Luis Nieves v. Ron Thorne

DLD-292                                                        NOT PRECEDENTIAL

                       UNITED STATES COURT OF APPEALS
                            FOR THE THIRD CIRCUIT
                                 ___________

                                       No. 19-1673

                                       ___________

                                      LUIS NIEVES,
                                                       Appellant

                                             v.
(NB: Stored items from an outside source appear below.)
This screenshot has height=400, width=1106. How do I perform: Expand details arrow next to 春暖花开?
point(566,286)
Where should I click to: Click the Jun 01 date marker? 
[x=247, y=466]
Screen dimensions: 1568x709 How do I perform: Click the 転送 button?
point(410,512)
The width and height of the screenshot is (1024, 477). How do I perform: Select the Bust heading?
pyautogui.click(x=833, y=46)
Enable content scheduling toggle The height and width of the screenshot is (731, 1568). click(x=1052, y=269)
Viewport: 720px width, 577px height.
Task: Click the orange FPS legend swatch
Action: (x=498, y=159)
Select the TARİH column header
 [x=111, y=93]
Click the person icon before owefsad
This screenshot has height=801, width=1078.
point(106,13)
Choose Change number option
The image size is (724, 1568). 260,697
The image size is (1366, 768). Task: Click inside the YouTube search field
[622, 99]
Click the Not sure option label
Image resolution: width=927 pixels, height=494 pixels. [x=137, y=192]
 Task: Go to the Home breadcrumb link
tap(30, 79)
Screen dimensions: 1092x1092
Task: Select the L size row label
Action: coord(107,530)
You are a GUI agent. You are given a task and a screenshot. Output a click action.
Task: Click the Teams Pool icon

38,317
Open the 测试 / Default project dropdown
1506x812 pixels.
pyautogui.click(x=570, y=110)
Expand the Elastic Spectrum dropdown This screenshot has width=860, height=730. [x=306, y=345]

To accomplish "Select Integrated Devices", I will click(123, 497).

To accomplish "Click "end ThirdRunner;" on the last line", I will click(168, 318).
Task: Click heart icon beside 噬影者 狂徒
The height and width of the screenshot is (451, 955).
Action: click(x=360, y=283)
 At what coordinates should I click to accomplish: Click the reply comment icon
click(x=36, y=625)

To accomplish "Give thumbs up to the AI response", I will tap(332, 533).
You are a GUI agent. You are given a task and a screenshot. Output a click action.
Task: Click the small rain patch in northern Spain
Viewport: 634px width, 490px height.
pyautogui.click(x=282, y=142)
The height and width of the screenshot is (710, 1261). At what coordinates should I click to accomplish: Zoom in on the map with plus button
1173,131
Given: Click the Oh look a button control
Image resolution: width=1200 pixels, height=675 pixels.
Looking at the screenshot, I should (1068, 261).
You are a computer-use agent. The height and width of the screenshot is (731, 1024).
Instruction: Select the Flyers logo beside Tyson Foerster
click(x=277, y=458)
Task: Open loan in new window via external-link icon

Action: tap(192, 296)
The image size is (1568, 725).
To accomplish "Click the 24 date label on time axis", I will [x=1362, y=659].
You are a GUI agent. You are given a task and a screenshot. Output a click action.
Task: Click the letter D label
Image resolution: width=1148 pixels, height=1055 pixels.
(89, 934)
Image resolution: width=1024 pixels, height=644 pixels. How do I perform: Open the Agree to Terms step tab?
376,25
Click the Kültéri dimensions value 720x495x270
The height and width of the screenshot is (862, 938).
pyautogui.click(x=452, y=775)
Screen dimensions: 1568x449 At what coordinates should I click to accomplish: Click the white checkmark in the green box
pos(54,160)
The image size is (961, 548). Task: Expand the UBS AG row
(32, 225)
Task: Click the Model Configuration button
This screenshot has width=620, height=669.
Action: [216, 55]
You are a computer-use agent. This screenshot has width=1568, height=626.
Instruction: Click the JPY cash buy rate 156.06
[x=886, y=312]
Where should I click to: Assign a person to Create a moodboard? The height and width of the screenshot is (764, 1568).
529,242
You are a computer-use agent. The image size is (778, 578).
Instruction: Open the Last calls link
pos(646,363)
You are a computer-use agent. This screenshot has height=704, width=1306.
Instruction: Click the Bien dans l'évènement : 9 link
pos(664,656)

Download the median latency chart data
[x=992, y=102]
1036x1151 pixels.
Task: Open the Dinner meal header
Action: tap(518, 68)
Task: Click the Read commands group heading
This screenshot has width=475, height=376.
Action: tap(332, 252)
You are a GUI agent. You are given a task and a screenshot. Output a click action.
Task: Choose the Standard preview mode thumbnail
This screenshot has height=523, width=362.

            EMT RON THORNE; PARAMEDIC NICOLE JOHANNES;
         OFFICER PAUL TOMCZYK; SUPERINTENDENT FAYETTE SCI;
                     GOVERNOR OF PENNSYLVANIA
                  ____________________________________

                     On Appeal from the United States District Court
                         for the Middle District of Pennsylvania
                         (D.C. Civil Action No. 3-16-cv-01912)
                      District Judge: Honorable James M. Munley
                      ____________________________________

       Submitted for Possible Dismissal Pursuant to 28 U.S.C. § 1915(e)(2)(B) or
         Summary Action Pursuant to Third Circuit L.A.R. 27.4 and I.O.P. 10.6
                                 September 26, 2019
        Before: JORDAN, GREENAWAY, JR. and NYGAARD, Circuit Judges

                            (Opinion filed: November 5, 2019)
                                        _________

                                        OPINION*
                                        _________
PER CURIAM



*
 This disposition is not an opinion of the full Court and pursuant to I.O.P. 5.7 does not
constitute binding precedent.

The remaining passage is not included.